The hunger for fame can instigate the craziest behavior. Jealous child star Baby Jane Hudson (Bette Davis) lives in a decrepit mansion with her wheelchair-bound sister Blanche (Joan Crawford), whom she tortures by serving her a dead canary and roughing her up at every opportunity. The moment Jane dresses up like a little girl, sings “I’ve Written a Letter to Daddy” and starts screaming in the mirror, you wish all crazy people had one moment of clarity.
The Dark Knight
With his green hair, runny white clown makeup and smeared red lipstick, the Joker already looks mad before he robs banks, booby-traps ferries and threatens to blow up a hospital.

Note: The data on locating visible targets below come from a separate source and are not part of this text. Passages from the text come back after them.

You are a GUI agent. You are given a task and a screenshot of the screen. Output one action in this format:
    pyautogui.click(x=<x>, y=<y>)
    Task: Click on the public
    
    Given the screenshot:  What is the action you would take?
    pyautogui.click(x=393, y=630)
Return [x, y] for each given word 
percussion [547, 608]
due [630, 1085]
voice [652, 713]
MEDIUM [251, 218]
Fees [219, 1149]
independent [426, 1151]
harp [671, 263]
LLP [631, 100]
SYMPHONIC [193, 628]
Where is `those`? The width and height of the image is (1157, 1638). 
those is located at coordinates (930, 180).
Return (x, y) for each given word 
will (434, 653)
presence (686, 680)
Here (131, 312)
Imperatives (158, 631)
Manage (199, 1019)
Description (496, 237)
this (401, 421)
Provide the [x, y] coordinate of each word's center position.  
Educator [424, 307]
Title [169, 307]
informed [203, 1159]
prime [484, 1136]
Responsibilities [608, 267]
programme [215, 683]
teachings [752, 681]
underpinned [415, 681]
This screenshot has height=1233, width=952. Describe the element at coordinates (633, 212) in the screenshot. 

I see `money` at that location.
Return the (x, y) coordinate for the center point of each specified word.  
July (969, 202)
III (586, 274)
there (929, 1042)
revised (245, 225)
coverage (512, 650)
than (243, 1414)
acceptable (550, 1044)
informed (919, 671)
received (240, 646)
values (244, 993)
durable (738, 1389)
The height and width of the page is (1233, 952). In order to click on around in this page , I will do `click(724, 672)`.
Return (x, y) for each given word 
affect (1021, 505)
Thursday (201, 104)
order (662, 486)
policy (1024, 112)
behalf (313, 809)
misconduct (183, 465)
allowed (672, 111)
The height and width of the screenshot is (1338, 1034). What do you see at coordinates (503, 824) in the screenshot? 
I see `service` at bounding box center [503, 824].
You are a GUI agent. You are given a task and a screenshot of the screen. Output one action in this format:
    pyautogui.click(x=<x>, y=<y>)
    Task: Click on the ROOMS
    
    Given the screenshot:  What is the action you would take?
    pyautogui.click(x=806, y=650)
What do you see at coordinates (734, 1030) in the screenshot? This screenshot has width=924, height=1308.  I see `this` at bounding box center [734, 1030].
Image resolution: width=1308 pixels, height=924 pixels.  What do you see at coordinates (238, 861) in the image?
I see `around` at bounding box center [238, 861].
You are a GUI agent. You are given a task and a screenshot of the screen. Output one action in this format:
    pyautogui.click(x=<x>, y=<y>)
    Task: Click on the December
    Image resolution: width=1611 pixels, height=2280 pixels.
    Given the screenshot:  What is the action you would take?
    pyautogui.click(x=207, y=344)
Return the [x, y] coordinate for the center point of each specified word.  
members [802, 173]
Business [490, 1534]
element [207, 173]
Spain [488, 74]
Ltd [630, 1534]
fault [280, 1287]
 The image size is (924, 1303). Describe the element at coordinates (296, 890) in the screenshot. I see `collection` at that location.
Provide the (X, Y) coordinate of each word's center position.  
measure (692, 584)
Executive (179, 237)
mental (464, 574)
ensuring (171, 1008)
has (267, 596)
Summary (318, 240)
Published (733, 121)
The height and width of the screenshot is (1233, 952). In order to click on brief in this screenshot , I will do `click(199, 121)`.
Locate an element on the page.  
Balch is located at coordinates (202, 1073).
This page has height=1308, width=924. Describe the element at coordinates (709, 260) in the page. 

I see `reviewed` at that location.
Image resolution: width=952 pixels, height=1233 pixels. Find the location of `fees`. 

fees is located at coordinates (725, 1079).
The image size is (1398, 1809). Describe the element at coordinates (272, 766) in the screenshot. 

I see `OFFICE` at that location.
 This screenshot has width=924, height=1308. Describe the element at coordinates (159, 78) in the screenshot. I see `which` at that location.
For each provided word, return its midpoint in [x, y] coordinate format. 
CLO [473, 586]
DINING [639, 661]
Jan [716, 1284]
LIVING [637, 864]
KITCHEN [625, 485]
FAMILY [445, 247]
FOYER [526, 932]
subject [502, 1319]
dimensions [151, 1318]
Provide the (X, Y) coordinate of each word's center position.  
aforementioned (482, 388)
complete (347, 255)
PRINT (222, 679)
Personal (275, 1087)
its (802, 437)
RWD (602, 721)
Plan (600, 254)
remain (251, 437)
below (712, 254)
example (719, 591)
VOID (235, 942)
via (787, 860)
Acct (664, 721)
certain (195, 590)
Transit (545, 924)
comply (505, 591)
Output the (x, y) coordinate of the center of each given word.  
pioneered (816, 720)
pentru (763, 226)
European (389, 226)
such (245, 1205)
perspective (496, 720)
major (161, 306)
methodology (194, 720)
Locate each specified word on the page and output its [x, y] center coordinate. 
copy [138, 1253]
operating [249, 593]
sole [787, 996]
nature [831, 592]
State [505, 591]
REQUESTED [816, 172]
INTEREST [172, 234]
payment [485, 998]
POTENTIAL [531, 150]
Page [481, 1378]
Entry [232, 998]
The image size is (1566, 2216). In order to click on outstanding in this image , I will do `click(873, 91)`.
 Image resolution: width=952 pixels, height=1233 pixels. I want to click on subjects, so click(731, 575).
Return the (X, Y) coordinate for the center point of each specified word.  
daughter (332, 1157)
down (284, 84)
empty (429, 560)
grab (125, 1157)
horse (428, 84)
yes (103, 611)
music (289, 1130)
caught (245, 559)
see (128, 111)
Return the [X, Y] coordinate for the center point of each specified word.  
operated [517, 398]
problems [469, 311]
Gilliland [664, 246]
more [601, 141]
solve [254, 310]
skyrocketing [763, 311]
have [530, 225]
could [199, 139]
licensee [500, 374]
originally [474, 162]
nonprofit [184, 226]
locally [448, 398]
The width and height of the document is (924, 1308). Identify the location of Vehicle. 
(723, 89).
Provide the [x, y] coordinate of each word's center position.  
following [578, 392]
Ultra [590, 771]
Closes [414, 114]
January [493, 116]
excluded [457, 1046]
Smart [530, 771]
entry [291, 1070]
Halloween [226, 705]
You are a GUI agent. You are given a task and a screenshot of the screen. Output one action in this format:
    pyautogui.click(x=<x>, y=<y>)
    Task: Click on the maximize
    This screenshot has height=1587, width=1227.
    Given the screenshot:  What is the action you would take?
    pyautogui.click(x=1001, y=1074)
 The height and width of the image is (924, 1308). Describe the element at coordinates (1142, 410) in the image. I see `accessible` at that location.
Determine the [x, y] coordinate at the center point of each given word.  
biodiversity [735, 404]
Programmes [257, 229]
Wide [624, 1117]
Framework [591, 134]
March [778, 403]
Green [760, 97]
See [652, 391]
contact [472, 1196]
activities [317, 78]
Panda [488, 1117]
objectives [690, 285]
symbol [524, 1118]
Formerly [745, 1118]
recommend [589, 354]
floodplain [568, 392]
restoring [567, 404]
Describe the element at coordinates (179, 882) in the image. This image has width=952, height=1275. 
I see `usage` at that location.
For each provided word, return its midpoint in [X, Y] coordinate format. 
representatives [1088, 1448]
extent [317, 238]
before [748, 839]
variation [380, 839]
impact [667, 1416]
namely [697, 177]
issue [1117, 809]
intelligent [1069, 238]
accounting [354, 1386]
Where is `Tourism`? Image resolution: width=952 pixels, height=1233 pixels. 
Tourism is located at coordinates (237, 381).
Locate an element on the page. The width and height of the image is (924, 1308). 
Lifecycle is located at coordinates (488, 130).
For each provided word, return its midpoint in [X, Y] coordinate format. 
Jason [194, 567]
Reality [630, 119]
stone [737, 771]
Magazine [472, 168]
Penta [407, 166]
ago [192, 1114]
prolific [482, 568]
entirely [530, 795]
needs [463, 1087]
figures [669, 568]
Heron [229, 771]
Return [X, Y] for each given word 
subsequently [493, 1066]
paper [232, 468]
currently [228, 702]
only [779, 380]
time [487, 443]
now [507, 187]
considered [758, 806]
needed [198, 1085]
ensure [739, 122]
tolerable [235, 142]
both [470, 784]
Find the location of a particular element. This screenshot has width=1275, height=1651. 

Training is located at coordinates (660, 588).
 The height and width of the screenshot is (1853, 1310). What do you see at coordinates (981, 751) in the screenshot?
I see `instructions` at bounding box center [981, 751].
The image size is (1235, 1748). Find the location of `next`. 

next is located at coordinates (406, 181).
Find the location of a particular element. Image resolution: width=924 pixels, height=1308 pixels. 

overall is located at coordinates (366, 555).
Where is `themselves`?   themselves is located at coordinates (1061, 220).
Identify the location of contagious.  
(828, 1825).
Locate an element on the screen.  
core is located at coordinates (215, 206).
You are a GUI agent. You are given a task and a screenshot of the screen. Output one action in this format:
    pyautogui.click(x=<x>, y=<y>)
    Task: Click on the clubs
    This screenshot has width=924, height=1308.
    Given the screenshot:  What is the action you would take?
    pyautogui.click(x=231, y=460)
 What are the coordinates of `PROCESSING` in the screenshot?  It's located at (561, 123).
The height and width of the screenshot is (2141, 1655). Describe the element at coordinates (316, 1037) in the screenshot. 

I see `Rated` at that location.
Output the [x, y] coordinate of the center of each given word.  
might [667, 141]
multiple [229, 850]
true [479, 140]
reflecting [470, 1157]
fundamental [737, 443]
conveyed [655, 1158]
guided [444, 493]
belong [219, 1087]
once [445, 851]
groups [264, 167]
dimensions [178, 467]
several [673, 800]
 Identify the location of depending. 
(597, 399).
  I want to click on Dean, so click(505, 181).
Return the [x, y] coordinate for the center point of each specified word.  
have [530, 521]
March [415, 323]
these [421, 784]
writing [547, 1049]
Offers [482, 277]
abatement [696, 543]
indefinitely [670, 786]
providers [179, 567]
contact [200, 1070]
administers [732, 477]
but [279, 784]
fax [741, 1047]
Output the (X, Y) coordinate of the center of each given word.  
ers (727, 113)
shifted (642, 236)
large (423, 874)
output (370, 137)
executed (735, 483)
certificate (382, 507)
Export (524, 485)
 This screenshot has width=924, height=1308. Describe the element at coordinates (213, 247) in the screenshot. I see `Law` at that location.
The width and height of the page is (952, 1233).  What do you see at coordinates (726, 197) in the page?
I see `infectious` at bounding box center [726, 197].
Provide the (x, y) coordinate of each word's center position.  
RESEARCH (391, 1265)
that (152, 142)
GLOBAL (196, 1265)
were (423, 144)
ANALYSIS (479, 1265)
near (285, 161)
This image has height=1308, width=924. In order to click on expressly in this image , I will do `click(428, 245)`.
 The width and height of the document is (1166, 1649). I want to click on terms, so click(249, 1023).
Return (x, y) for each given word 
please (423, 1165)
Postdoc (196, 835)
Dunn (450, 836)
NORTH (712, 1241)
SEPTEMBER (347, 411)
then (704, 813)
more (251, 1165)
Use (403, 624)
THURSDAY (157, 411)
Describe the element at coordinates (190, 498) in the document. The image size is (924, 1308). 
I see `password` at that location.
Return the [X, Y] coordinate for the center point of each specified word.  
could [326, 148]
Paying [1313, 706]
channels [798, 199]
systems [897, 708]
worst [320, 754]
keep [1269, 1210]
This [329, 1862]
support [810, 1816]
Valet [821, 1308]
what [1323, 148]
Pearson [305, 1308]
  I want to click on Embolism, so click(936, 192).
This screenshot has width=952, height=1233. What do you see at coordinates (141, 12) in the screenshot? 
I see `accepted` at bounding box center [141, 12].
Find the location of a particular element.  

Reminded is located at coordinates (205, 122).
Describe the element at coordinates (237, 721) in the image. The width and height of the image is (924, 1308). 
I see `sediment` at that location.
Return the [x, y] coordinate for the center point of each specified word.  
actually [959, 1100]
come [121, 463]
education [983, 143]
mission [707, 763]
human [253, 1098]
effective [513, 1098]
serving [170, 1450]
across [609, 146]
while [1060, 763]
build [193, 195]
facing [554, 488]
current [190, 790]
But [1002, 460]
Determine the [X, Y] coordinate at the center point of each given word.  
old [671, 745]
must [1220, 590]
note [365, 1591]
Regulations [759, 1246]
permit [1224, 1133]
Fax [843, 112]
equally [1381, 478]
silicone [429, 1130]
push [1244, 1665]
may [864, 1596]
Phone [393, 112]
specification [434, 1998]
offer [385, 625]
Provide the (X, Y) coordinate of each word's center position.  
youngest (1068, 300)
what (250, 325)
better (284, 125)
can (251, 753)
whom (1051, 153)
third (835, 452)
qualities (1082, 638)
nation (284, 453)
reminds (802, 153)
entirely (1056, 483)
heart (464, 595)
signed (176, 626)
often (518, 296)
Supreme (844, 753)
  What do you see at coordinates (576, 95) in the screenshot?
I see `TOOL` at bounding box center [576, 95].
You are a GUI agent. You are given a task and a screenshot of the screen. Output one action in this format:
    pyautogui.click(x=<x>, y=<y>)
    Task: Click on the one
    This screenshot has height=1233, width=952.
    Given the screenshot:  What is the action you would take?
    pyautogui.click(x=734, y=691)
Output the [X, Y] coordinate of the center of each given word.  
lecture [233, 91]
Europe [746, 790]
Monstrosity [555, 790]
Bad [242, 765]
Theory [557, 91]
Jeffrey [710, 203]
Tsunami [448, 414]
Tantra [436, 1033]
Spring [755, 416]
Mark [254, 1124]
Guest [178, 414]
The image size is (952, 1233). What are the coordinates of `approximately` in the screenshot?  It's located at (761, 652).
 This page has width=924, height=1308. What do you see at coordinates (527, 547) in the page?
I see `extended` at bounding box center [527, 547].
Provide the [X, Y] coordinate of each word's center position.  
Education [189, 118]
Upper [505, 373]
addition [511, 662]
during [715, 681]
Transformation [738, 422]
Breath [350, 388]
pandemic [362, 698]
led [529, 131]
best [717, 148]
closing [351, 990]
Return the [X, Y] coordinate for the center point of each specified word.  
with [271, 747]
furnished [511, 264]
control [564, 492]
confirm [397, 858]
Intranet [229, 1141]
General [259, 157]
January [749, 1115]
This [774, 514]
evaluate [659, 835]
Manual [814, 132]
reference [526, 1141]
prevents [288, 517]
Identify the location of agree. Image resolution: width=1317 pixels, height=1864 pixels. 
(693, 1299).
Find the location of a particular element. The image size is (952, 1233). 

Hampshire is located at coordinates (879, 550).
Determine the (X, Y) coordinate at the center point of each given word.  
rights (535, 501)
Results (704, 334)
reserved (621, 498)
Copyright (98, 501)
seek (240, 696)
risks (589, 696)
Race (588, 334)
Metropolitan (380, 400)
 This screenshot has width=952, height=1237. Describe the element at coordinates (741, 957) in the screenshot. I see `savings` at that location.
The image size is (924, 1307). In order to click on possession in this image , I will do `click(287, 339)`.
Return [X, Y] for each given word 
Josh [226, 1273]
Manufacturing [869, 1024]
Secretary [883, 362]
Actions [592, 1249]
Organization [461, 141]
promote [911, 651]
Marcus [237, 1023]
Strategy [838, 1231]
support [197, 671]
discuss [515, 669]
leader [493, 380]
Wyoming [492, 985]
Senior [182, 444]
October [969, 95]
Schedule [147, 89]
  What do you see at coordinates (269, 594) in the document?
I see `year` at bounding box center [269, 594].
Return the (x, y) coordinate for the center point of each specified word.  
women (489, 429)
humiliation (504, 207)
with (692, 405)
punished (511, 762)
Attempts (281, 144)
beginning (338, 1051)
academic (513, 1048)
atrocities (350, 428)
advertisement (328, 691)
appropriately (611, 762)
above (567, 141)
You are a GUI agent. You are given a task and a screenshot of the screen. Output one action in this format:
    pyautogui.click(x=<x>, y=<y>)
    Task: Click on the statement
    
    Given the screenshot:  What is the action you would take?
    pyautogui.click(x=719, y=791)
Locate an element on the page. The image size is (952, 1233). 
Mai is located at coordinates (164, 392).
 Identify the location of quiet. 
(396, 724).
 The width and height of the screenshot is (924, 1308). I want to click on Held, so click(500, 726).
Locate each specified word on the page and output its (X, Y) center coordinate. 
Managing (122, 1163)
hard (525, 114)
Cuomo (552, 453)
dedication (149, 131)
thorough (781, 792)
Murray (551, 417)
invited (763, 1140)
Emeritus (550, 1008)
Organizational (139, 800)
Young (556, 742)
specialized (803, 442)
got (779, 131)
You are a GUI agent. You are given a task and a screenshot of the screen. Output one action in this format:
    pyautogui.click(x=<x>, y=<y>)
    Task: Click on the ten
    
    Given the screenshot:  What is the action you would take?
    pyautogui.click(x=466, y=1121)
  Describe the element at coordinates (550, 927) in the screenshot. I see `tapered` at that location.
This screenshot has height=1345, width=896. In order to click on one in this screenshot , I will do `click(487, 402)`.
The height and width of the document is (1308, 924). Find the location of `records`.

For the role, Ledger isolated himself in a hotel room and formulated the Joker’s voice and personality while jotting down his character’s thoughts. He once described the Joker as a “psychopathic, mass-murdering, schizophrenic clown with zero empathy,” or, more succinctly, batsh*t crazy.
American Psycho
Patrick Bateman (Christian Bale) is the chilling end product of the Me Generation—a successful New Yorker with no idea how to connect with other human beings. To make people feel his pain, he dispatches friends and others in the grisliest ways. Then, no one believes his confession because he seems to fit in so well. The lesson here is that if you want people to think you’re crazy, you had better look crazy.
Donnie Darko
Jake Gyllenhaal plays a borderline schizophrenic teen who leaves his house to talk to a giant silver rabbit named Frank who tells him the world is going to end and a jet engine will crash into Donnie’s bedroom. When his new girlfriend is killed in a car accident, Donnie somehow goes back in time so the falling jet engine kills him instead, meaning he’ll save her life. Hey, crazier things have happened—ok, not really.
Misery
Kathy Bates won an Oscar for playing Annie Wilkes, the “number one fan” of author Paul Sheldon (James Caan) in the film adaptation of Stephen King’s novel. There are subtle signs that Wilkes has a screw loose: she uses words like “oogie,” she puts Spam in her meatloaf, and she drifts between la-la land and impromptu profanity-laden outbursts. When she discovers Sheldon has killed off her favorite character, Misery, she smashes his legs with a sledgehammer and forces him to write a new story. Are you paying attention, J.K. Rowling?
Mommie Dearest
Faye Dunaway portrays Joan Crawford as a two-faced, germaphobic fame monster—one who smiles for the cameras and loves her fans only to wake her adopted daughter in the middle of the night and whip her with wire hangers if she hangs her clothes on them. When someone calls Joan “box office poison,” she wakes Christina to help her rip out all the roses in the garden and screams to the young girl, “Bring me the ax!”—four words a child never wants to hear from Mommy.
Serial Mom
Beverly Sutphin (Kathleen Turner) is a lovable suburban housewife and mother hiding her lunacy behind good social behavior: recycling, banning gum chewing in the house, familial devotion. The latter proves to be her undoing, however, when Beverly uses a leg of lamb, a falling air conditioner, a car, a fire poker and more to murder those who threaten her idyllic home. At the trial, her daughter (Ricki Lake) hawks “Serial Mom” T-shirts outside the courtroom, proving what we’ve always known—crazy is genetic.
Taxi Driver
Vietnam vet Travis Bickle (Robert De Niro) spends his days in seedy porno theaters and nights working as a cab driver—a real recipe for the crazies. When he blows a chance with a pretty girl, Bickle channels his frustration into being a street avenger, rescuing a 12-year-old prostitute (Jodie Foster) from a sleazy pimp. He crosses the line when he shaves his hair into a Mohawk and tries to assassinate a senator—a universal sign of crazy.
Fatal Attraction
What Daniel (Michael Douglas) thinks is a quick fling turns into a nightmare when Alex says she “will not be ignored”: she tries to commit suicide, calls incessantly, claims she’s pregnant, pours acid on his car and even drops by Daniel’s home when his wife is there. It all boils down to Alex boiling the pet bunny on the stove, however. Everyone knows that hell hath no fury like a woman scorned, but cooking pets is just a recipe for crazy.